= Danuta Fjellestad =

Danuta Fjellestad (born 1952) is a professor of American Literary studies at The English Department of Uppsala University, Sweden. She was appointed the professor's chair in 2007 and has since then been teaching and conducting research on postmodern and post-postmodern literature, with an interest in visuality studies as-well-as technologies in, and as a part of, literature. As an author, she is widely held in libraries worldwide.

== Early life and education ==

Fjellestad was born in Poland in 1952 as Danuta Maria Zadworna. She started her career and interest in American Literature while in her native country before moving to Sweden to pursue a Ph.D in the subject. She graduated from Stockholm University in 1986 with the publication of Alice's adventures in wonderland and Gravity's rainbow: A study in duplex fiction. The Ph.D defense as well as every other publication up until the millennial shift were published with the dual surname Zadworna-Fjellestad. After that, and to this day, she publishes with her married name, Danuta Fjellestad.

==Career==
Fjellestad has held the position of Visiting Scholar at the Center for Twentieth-Century Studies, University of Wisconsin-Milwaukee (1986, 1989), Columbia University (1996), Bucknell University (2000-2001), Franke Institute for the Humanities, University of Chicago (2008). She has been asked to provide input and worked as an expert for VR, the Research Council of Norway, Riksbankens Jubileumsfond, and STINT.

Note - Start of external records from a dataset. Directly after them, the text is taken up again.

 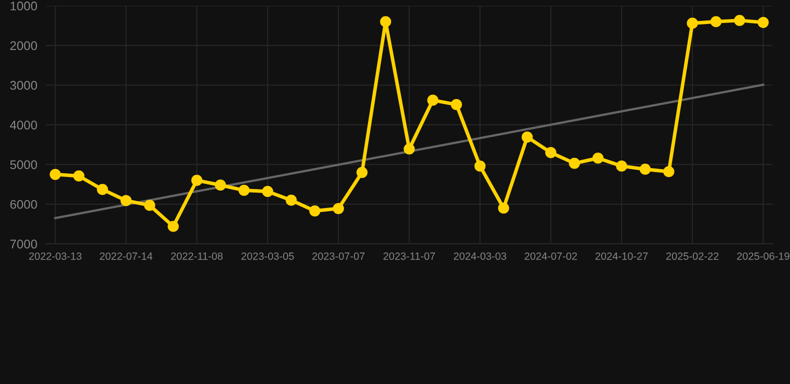 What do you see at coordinates (622, 256) in the screenshot?
I see `x-tick-label: 2024-10-27` at bounding box center [622, 256].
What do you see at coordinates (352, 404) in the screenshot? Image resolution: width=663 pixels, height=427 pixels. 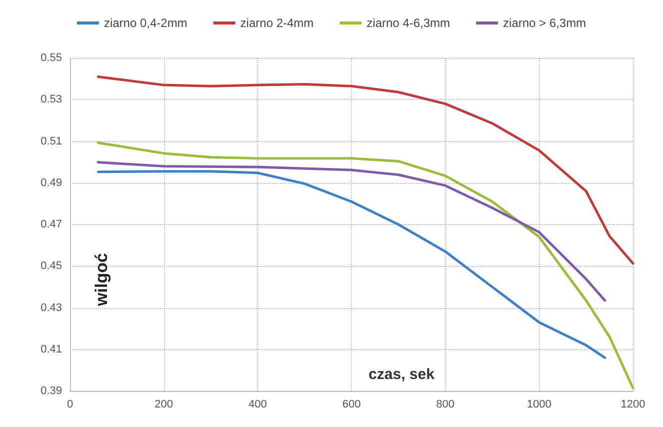 I see `x-tick-label: 600` at bounding box center [352, 404].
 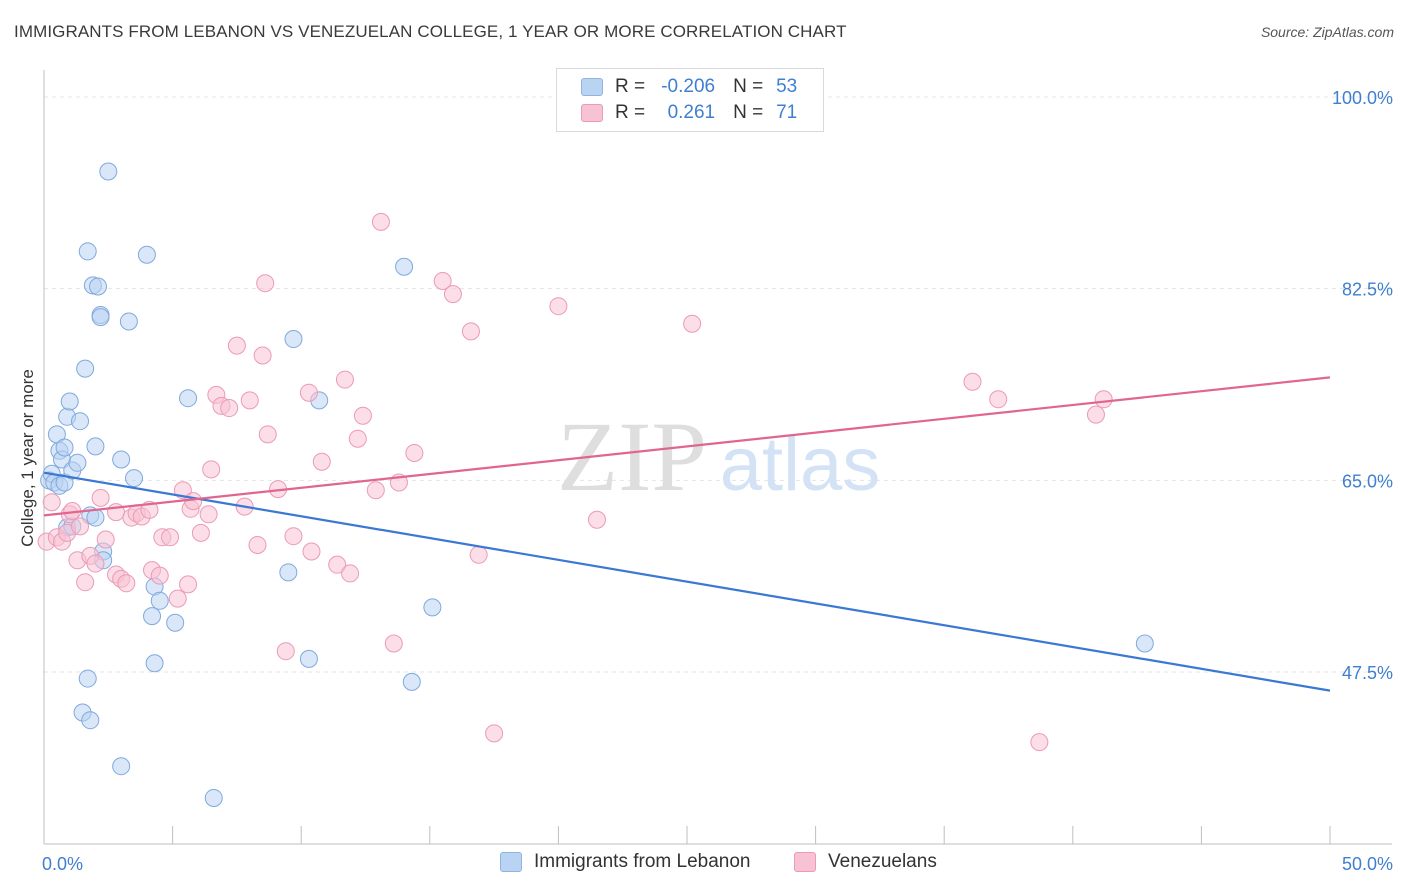 I want to click on pink-swatch, so click(x=592, y=113).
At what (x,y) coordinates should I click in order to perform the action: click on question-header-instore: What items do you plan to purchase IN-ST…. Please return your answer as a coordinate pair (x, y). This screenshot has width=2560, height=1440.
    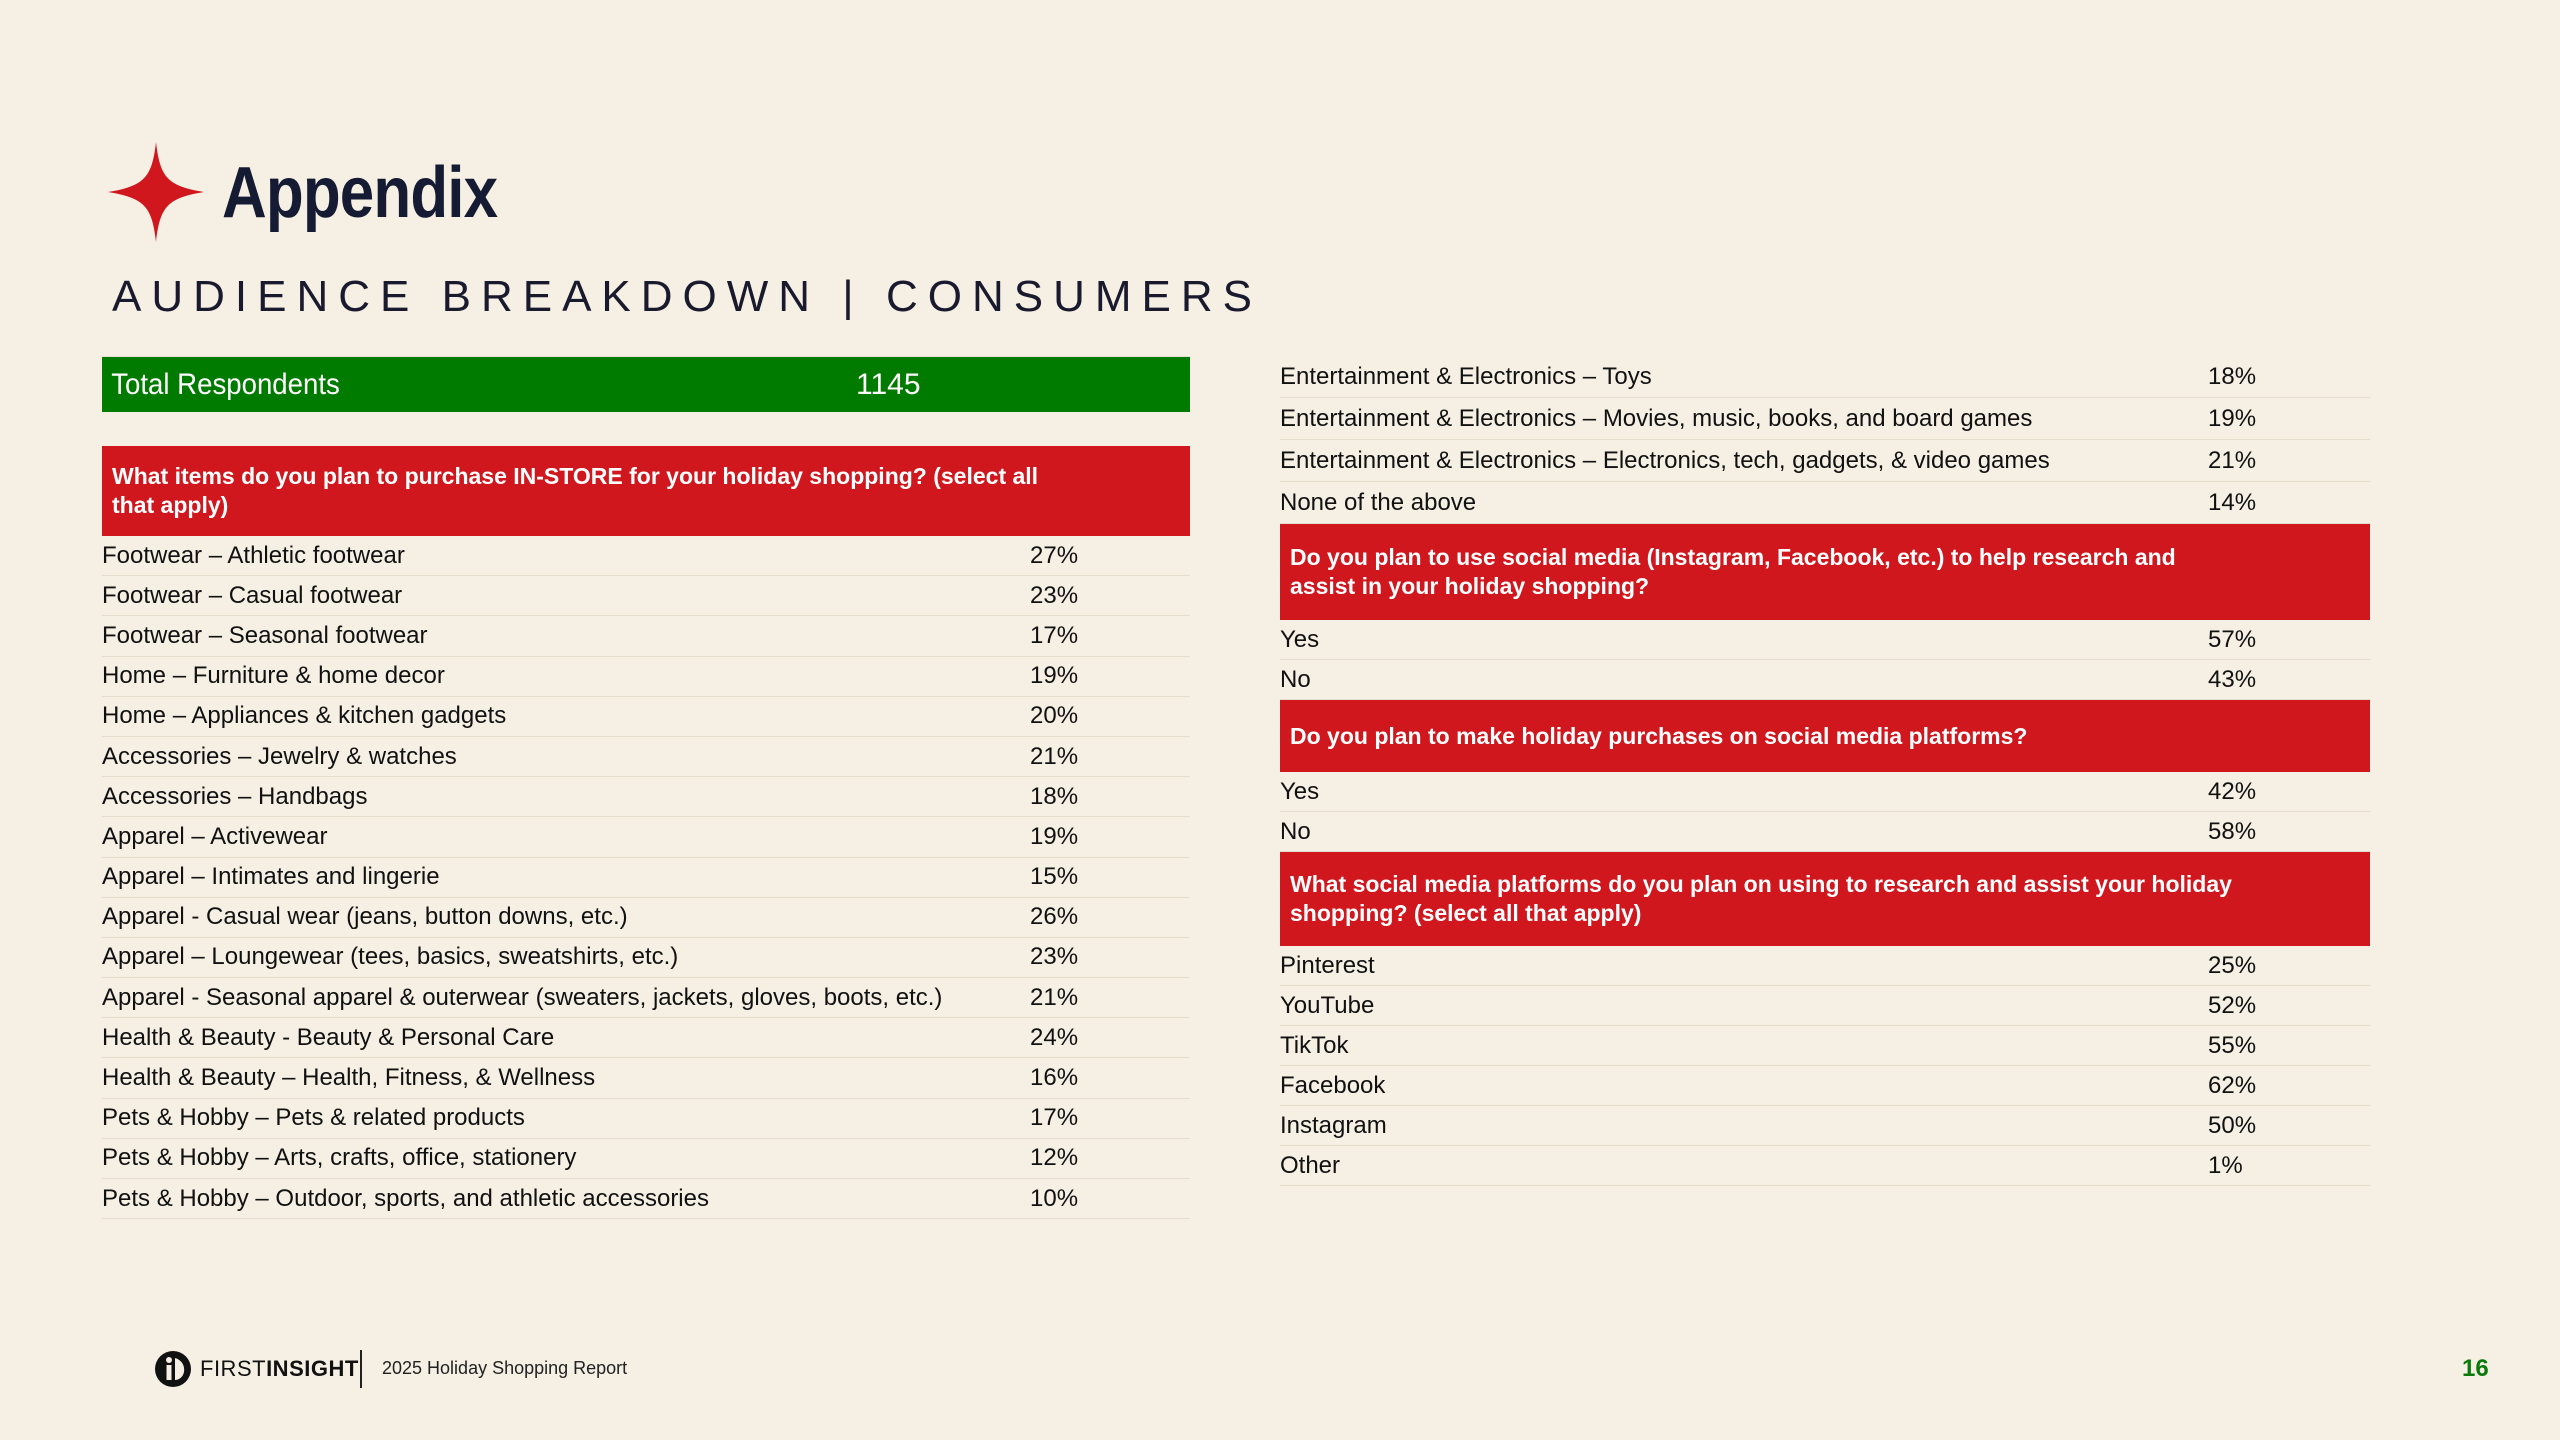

Besides her Professorship at Uppsala University, she is also part of the faculty at the [Futures of American Studies Institute] at Dartmouth College. In 2010 Fjellestad was voted into the board at Veteskapsrådet and after the mandate of three years she was re-elected as he vice chancellor of VR, which is a position she holds in 2014.

==Selected publications==

- "Mocking Photographic Truth the Case of Ha!" Image & Narrative 2013.
- "Toward a Concept of Post-Postmodernism or: Lady Gaga’s Reconfigurations of Madonna.” (with M. Engberg) Reconstruction: Studies in Contemporary Culture 2012. http://reconstruction.eserver.org/Issues/124/Fjellestad-Engberg.shtml
- “The Pictorial Turn in the Contemporary Novel.” English Past and Present. Ed. Wolfgang Viereck. Frankfurt am Mein: Peter Lang, 2012. 127–136.
- “Resisting Extinction: The Pictorial in Contemporary American Literature.” Writing Technologies 3.1 (2010): 11–24.
- Authority Matters: Rethinking the Theory and Practice of Authorship. Co-editor; co-author of the introduction. Amsterdam: Rodopi, 2008.
- “A Traveling Intellectual: Lost and Found in Translation.” The Postmodern Return: Theory—Travel Writing—Autobiography. Ed. Klaus Stierstorfer. Heidelberg: Heidelberg UP, 2005.